What to work on :: Reproduce the line containing "Instruction: Click the 车位Aa-412 link" in the listing below, then every later line up to the end, precisely as written.

Information ::
===

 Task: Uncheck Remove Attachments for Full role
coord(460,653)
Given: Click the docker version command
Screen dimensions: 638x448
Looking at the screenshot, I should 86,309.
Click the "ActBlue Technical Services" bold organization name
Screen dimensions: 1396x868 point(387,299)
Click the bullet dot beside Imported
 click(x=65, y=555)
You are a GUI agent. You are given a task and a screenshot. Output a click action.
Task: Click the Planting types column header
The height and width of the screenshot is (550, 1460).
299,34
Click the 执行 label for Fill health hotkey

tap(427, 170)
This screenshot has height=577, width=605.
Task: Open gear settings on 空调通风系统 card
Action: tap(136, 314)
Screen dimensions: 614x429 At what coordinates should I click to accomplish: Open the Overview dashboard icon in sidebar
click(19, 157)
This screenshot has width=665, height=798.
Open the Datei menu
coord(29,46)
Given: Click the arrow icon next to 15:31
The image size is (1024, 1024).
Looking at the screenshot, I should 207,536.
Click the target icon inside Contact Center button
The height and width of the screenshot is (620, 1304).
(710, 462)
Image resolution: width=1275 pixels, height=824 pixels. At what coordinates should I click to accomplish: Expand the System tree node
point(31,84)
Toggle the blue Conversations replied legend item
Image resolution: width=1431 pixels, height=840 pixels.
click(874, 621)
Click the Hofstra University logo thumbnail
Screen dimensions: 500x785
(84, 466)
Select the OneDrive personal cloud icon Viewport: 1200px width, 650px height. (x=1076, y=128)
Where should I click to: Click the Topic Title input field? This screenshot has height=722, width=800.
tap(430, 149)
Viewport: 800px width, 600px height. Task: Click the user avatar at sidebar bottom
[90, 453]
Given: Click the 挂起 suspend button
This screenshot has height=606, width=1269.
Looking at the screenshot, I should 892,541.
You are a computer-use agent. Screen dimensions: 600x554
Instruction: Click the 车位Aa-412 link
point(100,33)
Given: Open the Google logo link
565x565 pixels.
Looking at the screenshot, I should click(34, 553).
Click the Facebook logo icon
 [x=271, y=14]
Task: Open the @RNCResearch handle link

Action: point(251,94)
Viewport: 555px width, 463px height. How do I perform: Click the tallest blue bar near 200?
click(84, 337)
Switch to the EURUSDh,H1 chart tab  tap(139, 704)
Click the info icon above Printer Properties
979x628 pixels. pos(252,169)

===

Expected answer ::
Instruction: Click the 车位Aa-412 link
point(100,33)
Given: Open the Google logo link
565x565 pixels.
Looking at the screenshot, I should click(34, 553).
Click the Facebook logo icon
 [x=271, y=14]
Task: Open the @RNCResearch handle link

Action: point(251,94)
Viewport: 555px width, 463px height. How do I perform: Click the tallest blue bar near 200?
click(84, 337)
Switch to the EURUSDh,H1 chart tab  tap(139, 704)
Click the info icon above Printer Properties
979x628 pixels. pos(252,169)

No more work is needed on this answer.